Speech Recognition — Phonetics

14 min readAug 26, 2019

Would Leonardo Da Vinci’s flying machine ever fly? Leonardo designed the machine to steer like a bird. But this complicated the design too much. And it was powered by a pilot that would not provide the lift it needed. Leonardo Da Vinci misidentified the core principle of flying. If he ignored the stirring for a moment and focused on the upstream current, he might develop a hang glider centuries earlier.

Decades of linguistic and phonetic study precede speech recognition. Are those distractions or core principles? How can we take advantage of the computational strength of a computer? In this article, we will briefly discuss how speech is produced and perceived. Then, we focus on the core design concept needed for speech recognition.

Voiced and voiceless sounds

Speech can be classified as voiced and voiceless sounds. Don’t be mistaken by the terms, both produce sounds as shown in this 2-minute video. For voiced sounds, we tense up our vocal folds. When we exhale air from the lungs, it pushes the vocal folds open. The airflow speeds up and the pressure at the vocal fold drops. This closes them again. Once the airflow drops, pressure increases and reopens them. These open and close cycles continue and produce a series of sound wave frequencies with a fundamental frequency average of 125 Hz for men and 210 Hz for women. This fundamental frequency impacts the perceived pitch of the voice.
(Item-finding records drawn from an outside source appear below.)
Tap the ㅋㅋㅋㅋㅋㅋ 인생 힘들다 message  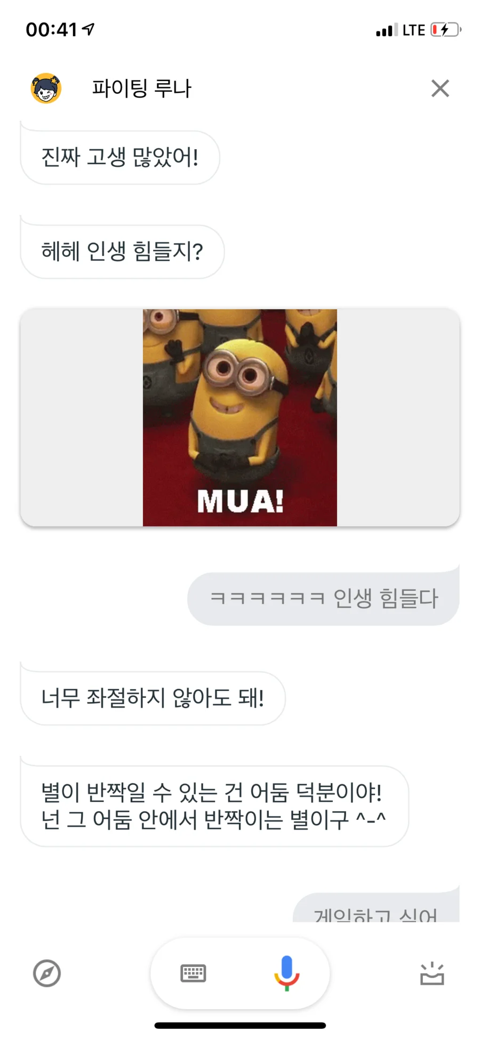pos(323,599)
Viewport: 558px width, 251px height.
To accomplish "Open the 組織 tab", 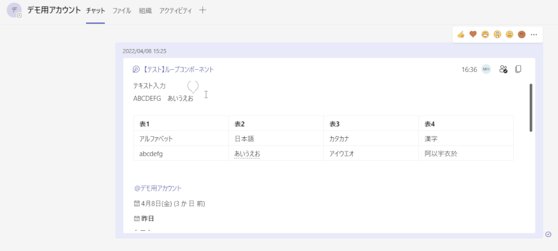I will point(145,10).
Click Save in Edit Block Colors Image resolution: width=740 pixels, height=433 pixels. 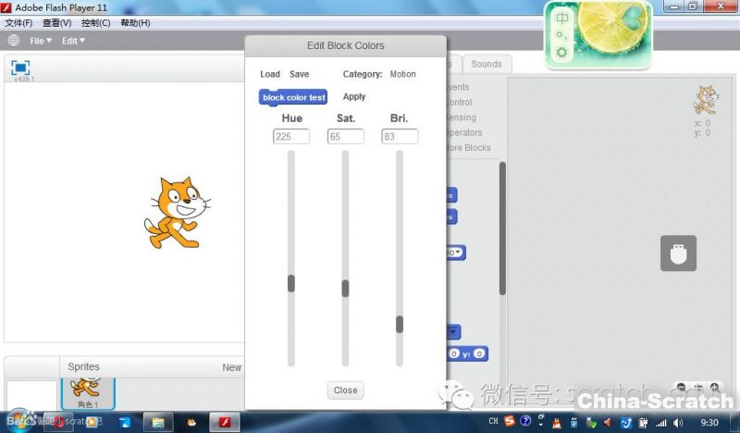click(299, 74)
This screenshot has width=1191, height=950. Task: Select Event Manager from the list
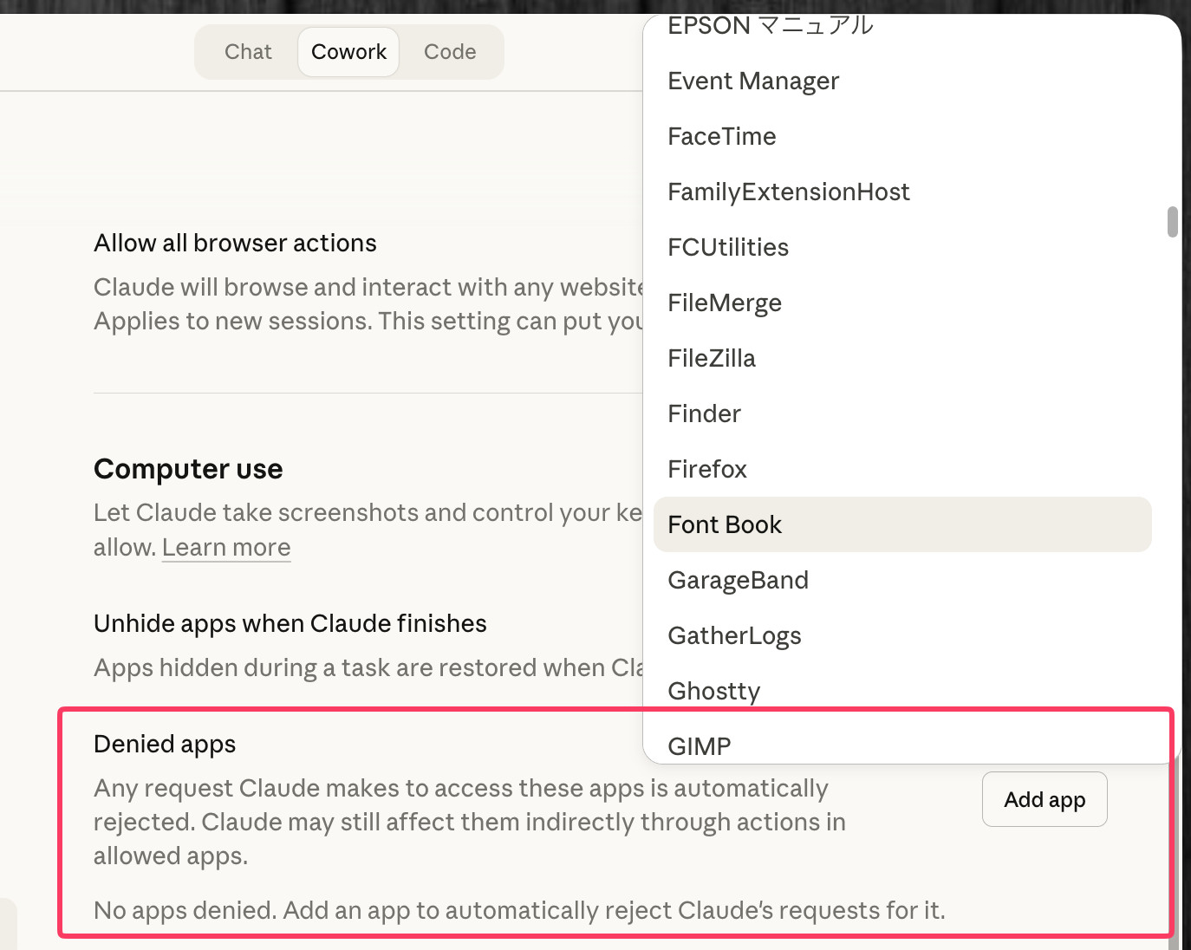[x=753, y=81]
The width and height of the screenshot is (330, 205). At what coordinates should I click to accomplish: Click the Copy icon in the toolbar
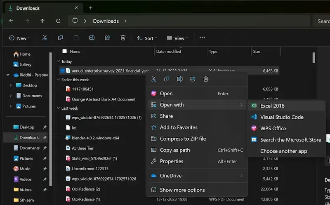click(60, 38)
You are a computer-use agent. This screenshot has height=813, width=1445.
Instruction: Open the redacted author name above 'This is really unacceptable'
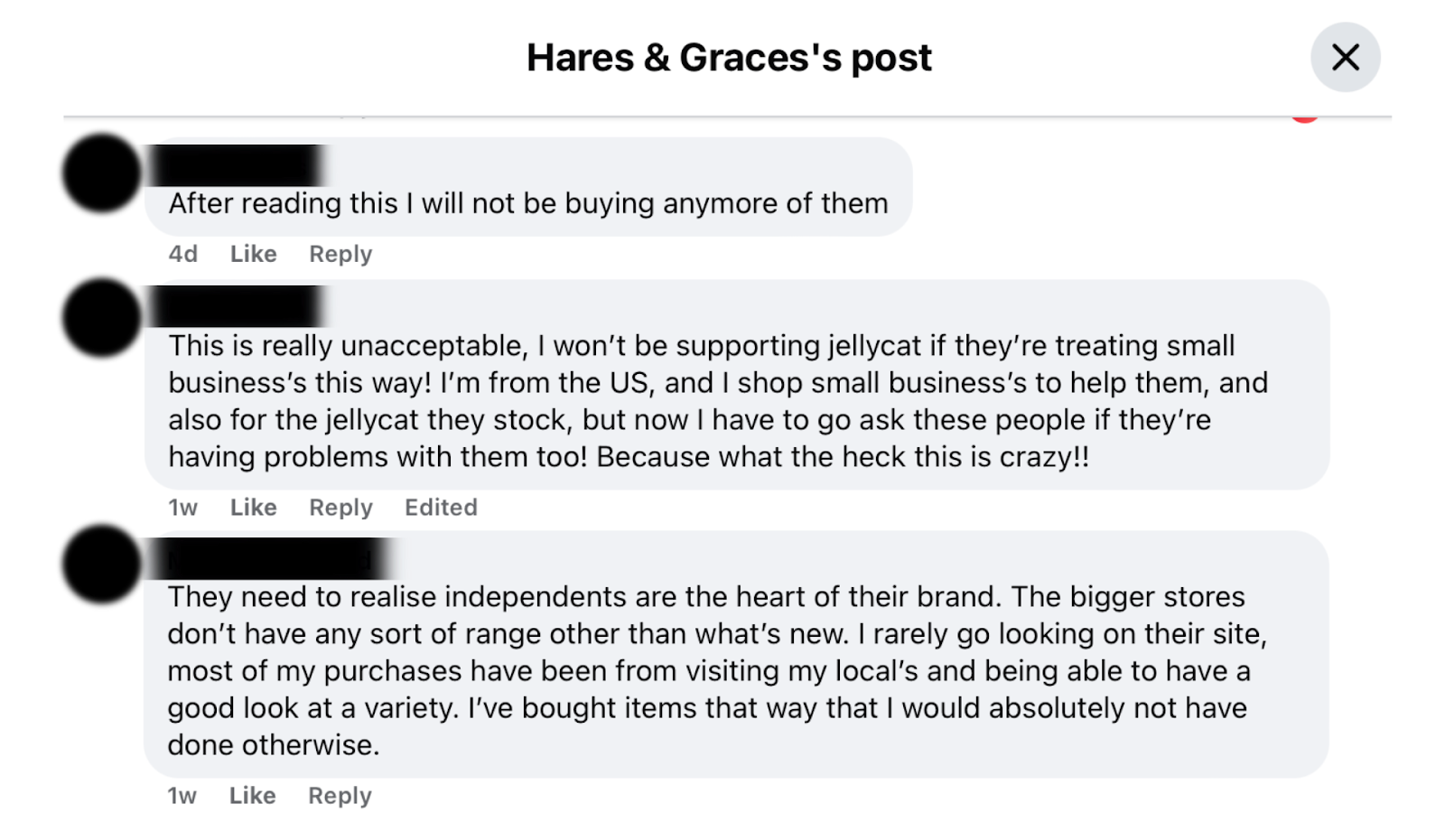coord(238,306)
If we touch our throat when producing the voiced /b/, we will feel this vibration. A video is better than a thousand words. This 60s video probes the vocal fold movements in producing sounds. However, there are sounds in which the vocal folds are relaxed and do not produce vibration. It is called the voiceless sound. When producing “th” in “thin”, we will not feel the vibration in our throat.

But the key component in speaking is the vocal tract which is composed of the oral and the nasal part. It acts as a resonator. Both voiced and voiceless sounds are further modulated by articulation and create different resonances by the vocal tract.

Syllables

For pronunciation, we split a word into syllable(s). A syllable usually contains one vowel sound, with or without surrounding consonants.

Consonants

Consonants are sounds that are articulated with a complete or partial closure of the vocal tract. It can be voiced or voiceless. They break up the stream of vowels and require more precise articulation. Without the consonant or the proper pronunciation, the speech will sound like having an anesthetic after a dental visit.
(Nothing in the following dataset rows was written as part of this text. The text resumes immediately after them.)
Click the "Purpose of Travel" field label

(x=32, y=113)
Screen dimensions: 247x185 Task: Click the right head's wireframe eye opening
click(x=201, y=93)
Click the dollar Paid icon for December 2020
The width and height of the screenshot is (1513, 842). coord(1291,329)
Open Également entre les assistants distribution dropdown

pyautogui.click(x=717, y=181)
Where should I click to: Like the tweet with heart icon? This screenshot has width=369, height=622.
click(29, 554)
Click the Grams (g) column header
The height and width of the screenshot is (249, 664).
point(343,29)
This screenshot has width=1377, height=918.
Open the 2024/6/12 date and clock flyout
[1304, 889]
To classify a consonant, we ask where and how it is produced. Constrictions can be made in the vocal tract. And three major kinds of place articulation are coronal, dorsal, and labial. Labial consonants mainly involve lip(s), teeth, and the tongue, coronal consonants are made with the tip or the blade of the tongue and dorsal uses the back of the tongue. Other articulators include the jaw, velum, lips, and mouth.

Besides what area are involved in the articulation, the consonant sounds depends on how we articulate them: Stops, Fricatives, Nasals, Laterals, Trills, Taps, Flaps, Clicks, Affricate, Approximant, etc … For example, in “stops”, the airstream is completely obstructed. No air escapes through the mouth. Fricatives are the close approximation of two articulators (like teeth and tongue) that produces the hissing sound through the turbulent airflow between them. Below show how and where consonants are produced.

Vowels

Vowels are voiced sounds. As quoted from Wikipedia:

Vowels are syllabic speech sounds that are pronounced without any obstruction in the vocal tract. Unlike consonants, which usually have definite places of articulation, vowels are defined in relation to a set of reference vowels called cardinal vowels. Three properties are needed to define vowels: tongue height, tongue backness and lip roundedness.

The pronunciation of a vowel can be modeled by the vowel height (how far we move up the tongue or lower the jaw) and how far we move the tongue to the front or to the back. The top diagram below shows the height and tongue positions for different vowels. The trapezoid shows the corresponding combinations for different vowels (in red). Vowel sounds can also be composed of two vowels, called diphthongs. The blue lines show the pronunciation transition from one vowel to another in the diphthong.

Phonemes & Phones

The same letter in words can pronounce differently. Otherwise, it can make things hard as demonstrated in the following sentence with repeating letters “ough”. (the first 60s of this video will demonstrate how it is pronounced.)

Though I coughed roughly and hiccoughed throughout the lecture, I still thought I could plough through the rest of it.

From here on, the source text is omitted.